New innovations include:
- Hybrid concrete/steel pods: These use a concrete base and steel-framed walls for high specification luxury apartments.
- Demountable GRP pods: Demountable pods can extend the application of pods to refurbishment with the use of a sectional structure. In commercial-to-residential conversions and some new-build projects, there may not be access for fully assembled pods. Panel sizes of a demountable pod are designed to allow easier access – for example via the main entrance or façade openings. 10 demountable pods can be installed in just three days, with superior quality and a single point of contact.

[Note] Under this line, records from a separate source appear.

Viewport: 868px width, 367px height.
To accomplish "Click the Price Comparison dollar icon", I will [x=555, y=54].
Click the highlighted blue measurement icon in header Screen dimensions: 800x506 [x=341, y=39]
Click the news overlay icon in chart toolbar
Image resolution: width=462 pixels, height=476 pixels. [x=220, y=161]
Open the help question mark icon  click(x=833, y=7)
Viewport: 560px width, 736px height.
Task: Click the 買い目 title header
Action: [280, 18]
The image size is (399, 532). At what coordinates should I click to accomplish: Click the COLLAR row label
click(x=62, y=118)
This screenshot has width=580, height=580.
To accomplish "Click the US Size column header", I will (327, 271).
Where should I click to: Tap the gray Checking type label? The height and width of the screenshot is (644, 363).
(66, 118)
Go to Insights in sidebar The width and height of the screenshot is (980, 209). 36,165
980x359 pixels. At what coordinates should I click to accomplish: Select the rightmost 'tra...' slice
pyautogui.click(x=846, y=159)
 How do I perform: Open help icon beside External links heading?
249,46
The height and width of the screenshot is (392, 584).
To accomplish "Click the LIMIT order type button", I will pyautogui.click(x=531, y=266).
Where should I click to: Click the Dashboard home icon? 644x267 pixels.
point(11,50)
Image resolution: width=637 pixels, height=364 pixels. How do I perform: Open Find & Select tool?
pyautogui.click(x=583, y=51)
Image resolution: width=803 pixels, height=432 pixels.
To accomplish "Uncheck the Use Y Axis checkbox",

- Hybrid GRP pods: These allow an enhanced finish and improved aesthetics such as ceramic-tiled feature walls and recesses. Applications include build-to-rent schemes.
- Floorless pods: Pods without floors can be a useful option for projects where a continuous level floor finish is required throughout a building or for DDA compliance requiring floors with no threshold, such as for retirement homes.
Factory-built bathrooms are delivered on a supply only basis and the housebuilder or main contractor organises installation via the M&E contractor. The exception is demountable GRP pods, where Offsite Solutions would undertake installation and assembly.
10 GRP pods can be offloaded in two hours – or six to eight steel-framed pods. It can take around 80 hours for a bathroom to be built onsite requiring around 10 to 15 operations plus drying times. A pod can be manufactured in 14 hours with just one supplier, which means improved quality, thereby mitigating defects and remedial works.
There are a number of considerations that must be taken in to account before pods are specified for a project:
- Early engagement: This is essential to achieve optimal efficiency by designing pods into the early stages of a construction project.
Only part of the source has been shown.